Task to carry out
Two lines mark the range in the entries below: the one holding "This screenshot has height=358, width=579." and the one holding "Given: Switch to the Coaching tab". Set down those two and all lines between them, exactly.

Dataset entries
• • • • •

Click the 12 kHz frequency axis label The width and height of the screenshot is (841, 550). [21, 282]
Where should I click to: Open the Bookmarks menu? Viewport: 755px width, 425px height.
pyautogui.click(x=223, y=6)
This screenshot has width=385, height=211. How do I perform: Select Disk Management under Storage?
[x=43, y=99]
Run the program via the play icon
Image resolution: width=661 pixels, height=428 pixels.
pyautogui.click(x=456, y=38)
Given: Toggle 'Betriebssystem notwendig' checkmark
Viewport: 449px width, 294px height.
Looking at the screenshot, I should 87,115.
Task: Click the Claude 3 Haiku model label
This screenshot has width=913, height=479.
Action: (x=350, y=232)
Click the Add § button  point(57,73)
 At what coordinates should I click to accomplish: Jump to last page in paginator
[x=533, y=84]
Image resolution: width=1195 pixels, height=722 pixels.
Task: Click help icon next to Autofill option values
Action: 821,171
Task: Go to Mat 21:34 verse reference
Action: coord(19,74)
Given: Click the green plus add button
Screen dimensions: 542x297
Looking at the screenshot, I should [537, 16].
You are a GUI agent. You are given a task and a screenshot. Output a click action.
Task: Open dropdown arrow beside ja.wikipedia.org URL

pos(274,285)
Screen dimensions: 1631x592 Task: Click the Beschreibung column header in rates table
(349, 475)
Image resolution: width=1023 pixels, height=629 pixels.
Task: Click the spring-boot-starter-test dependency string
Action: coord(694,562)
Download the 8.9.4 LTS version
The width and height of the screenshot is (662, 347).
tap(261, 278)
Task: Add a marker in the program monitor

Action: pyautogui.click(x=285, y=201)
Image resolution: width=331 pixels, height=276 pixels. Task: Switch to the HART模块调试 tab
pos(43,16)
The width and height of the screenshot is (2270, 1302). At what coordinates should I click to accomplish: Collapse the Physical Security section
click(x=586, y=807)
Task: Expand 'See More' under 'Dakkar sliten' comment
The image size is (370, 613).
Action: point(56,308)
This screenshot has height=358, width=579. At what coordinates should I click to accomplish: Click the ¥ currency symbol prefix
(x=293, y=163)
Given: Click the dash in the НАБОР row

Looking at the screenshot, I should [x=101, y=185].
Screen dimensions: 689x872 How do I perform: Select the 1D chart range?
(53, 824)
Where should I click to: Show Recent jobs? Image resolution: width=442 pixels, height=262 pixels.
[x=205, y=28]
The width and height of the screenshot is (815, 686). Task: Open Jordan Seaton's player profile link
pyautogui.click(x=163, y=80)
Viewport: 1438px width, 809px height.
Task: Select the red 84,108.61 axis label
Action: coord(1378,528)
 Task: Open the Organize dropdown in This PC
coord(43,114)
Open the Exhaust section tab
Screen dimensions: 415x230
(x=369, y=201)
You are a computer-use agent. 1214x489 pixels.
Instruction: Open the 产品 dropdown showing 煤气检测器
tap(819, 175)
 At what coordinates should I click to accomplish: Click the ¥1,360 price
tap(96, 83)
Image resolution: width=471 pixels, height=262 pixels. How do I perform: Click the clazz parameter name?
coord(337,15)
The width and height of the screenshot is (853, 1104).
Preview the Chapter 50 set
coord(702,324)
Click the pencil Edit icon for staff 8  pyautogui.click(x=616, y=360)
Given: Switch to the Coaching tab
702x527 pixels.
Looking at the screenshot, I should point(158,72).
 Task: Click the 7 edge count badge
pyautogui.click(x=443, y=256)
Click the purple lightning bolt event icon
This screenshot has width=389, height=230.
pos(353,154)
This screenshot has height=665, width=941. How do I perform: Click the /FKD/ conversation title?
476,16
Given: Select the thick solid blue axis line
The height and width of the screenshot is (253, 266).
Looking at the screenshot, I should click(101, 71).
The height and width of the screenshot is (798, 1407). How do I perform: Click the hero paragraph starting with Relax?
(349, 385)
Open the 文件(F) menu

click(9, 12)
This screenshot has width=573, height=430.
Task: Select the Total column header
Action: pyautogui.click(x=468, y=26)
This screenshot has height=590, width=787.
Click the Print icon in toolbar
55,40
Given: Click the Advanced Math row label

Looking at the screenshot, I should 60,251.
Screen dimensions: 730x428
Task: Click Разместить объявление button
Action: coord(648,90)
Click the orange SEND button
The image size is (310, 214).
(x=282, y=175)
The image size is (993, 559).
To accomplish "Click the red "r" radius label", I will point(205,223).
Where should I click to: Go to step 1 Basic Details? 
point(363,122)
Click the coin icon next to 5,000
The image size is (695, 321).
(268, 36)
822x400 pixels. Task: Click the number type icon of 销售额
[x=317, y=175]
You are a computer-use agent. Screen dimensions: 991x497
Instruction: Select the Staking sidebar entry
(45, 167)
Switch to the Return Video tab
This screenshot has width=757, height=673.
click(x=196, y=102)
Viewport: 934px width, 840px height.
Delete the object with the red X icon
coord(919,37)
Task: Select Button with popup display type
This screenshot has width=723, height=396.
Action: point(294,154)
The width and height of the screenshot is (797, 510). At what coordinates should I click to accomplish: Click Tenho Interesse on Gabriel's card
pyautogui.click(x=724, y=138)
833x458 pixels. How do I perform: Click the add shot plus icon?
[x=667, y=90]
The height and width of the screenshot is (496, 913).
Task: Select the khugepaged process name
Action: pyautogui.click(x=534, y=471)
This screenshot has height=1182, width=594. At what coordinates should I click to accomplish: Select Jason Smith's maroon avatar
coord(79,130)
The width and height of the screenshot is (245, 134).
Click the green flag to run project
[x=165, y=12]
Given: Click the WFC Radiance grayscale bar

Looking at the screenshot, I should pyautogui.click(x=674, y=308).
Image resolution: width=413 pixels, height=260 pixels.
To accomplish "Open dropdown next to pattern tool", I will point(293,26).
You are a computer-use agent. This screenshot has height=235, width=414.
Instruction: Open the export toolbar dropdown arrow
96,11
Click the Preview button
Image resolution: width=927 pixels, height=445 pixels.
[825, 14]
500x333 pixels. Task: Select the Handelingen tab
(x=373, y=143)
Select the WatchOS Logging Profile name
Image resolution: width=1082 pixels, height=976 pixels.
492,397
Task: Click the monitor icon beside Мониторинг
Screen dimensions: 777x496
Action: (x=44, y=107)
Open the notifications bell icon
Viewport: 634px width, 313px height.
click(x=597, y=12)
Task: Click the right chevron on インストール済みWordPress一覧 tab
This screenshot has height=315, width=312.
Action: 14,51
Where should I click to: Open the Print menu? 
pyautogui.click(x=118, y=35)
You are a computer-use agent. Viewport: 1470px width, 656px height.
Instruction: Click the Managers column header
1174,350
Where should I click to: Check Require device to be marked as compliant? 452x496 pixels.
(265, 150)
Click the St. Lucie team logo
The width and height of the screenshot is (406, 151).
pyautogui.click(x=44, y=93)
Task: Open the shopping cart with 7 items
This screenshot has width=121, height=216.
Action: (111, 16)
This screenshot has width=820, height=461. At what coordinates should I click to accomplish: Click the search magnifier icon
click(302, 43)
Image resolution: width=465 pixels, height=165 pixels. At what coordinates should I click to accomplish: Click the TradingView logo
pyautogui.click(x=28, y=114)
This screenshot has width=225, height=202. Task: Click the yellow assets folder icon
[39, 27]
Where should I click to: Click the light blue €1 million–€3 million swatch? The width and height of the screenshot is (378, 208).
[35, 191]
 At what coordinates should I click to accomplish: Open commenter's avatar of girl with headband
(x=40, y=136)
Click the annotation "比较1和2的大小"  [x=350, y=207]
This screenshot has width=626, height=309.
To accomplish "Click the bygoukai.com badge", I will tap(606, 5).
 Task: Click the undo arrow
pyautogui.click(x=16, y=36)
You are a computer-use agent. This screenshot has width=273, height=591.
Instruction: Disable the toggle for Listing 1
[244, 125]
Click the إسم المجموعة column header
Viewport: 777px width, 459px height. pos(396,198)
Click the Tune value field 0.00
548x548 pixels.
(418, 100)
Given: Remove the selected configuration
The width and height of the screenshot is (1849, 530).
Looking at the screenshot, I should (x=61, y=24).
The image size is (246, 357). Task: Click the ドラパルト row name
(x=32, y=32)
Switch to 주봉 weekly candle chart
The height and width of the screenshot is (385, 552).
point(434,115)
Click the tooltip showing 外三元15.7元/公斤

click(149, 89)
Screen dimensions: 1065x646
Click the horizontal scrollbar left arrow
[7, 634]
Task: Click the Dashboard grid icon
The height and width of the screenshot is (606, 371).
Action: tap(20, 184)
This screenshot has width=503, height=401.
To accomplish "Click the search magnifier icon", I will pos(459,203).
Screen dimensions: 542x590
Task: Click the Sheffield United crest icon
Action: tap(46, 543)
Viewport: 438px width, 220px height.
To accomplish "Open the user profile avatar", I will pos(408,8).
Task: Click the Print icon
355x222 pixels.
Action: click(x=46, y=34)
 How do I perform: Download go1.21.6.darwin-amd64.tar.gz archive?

• • • • •

Answer to this problem
This screenshot has height=358, width=579. At what coordinates should I click to accomplish: Click the ¥ currency symbol prefix
(x=293, y=163)
Given: Click the dash in the НАБОР row

Looking at the screenshot, I should [x=101, y=185].
Screen dimensions: 689x872 How do I perform: Select the 1D chart range?
(53, 824)
Where should I click to: Show Recent jobs? Image resolution: width=442 pixels, height=262 pixels.
[x=205, y=28]
The width and height of the screenshot is (815, 686). Task: Open Jordan Seaton's player profile link
pyautogui.click(x=163, y=80)
Viewport: 1438px width, 809px height.
Task: Select the red 84,108.61 axis label
Action: coord(1378,528)
 Task: Open the Organize dropdown in This PC
coord(43,114)
Open the Exhaust section tab
Screen dimensions: 415x230
(x=369, y=201)
You are a computer-use agent. 1214x489 pixels.
Instruction: Open the 产品 dropdown showing 煤气检测器
tap(819, 175)
 At what coordinates should I click to accomplish: Click the ¥1,360 price
tap(96, 83)
Image resolution: width=471 pixels, height=262 pixels. How do I perform: Click the clazz parameter name?
coord(337,15)
The width and height of the screenshot is (853, 1104).
Preview the Chapter 50 set
coord(702,324)
Click the pencil Edit icon for staff 8  pyautogui.click(x=616, y=360)
Given: Switch to the Coaching tab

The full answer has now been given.